# Teks yang Ditampilkan
......

Mantan Asisten Khusus Jaksa Agung itu mencontohkan bila dalam satu tahun terdapat 200-300-an kasus yang tidak dilanjutkan penuntutan dan pemidanaan dengan mengedepankan pendekatan restorative justice. Namun sayangnya, kata Narendra, pendekatan tersebut belum lazim dilakukan institusi penegak hukum. Tapi, Kejaksaan sudah memulai pendekatan tersebut dengan menerbitkan kebijakan yang menjadi pedoman bagi jaksa menangani perkara. Melalui kebijakan itu, Kejaksaan berupaya menyeimbangkan antara kepastian hukum dan kemanfaatan.

Dalam sistem penegakan hukum, kata dia, aparatur institusi penegak hukum idealnya menggunakan pendekatan due proces of law yakni tindakan preventif, praduga tak bersalah, hingga efisiensi rasa bersalah menurut hukum. Sayangnya, aparatur penegak hukum cenderung menggunakan pendekatan crime control model yakni tindakan represif, praduga bersalah, hingga efisiensi bersalah berdasarkan fakta.

“Tapi perlu dipikirkan apakah perlu menguji upaya paksa, sehingga pihak terlibat ini mendapat perlindungan hak asasi manusia (HAM) secara seimbang,” lanjutnya.

Sementara Kitab Undang-Undang Hukum Acara Pidana (KUHAP), kata Narendra, cenderung tidak berperspektif pada korban. Menurutnya, hal mendasar dalam KUHAP terlihat pada formula tujuan penyidikan amat dekat dengan teori pembalasan. Namun, bila ditelisik pada keseimbangan keadilan bagi korban, cenderung dekat dengan restoratif berupa pemulihan hak korban.  

“Kita sama-sama perlu memikirkan apakah kita tetap cukup menganut sistem saat ini, upaya paksa tidak perlu di-exercise, dan lebih mendasar yaitu tujuan penyidikan cukup dengan menjadikan tersangka atau lebih pada definitif pada mencerminkan keadilan restoratif,” ujarnya.

......

# Data yang Diberikan

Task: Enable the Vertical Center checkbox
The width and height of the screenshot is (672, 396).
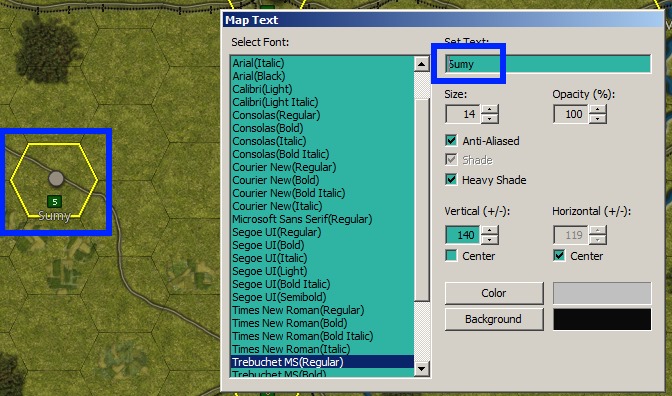Action: point(451,256)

......

# Kumpulan Soal
1. Ringkaslah kutipan tentang keadilan restoratif dalam dua kalimat.
2. Jawablah pertanyaan berikut berdasarkan kutipan tentang keadilan restoratif:
(a) Berapa kasus dalam satu tahun yang dicontohkan tidak dilanjutkan ke penuntutan dan pemidanaan?
(b) Apa kepanjangan KUHAP?
(c) Menurut Narendra, formula tujuan penyidikan dalam KUHAP amat dekat dengan teori apa?

# Jawaban per Soal
1. Narendra menyebut pendekatan keadilan restoratif belum lazim dilakukan institusi penegak hukum, tetapi Kejaksaan sudah memulainya dengan kebijakan yang menjadi pedoman bagi jaksa untuk menyeimbangkan kepastian hukum dan kemanfaatan. Ia juga menilai aparatur penegak hukum cenderung memakai pendekatan crime control model yang represif, sementara KUHAP cenderung tidak berperspektif pada korban.

2.
(a) 200-300-an kasus.
(b) Kitab Undang-Undang Hukum Acara Pidana.
(c) Teori pembalasan.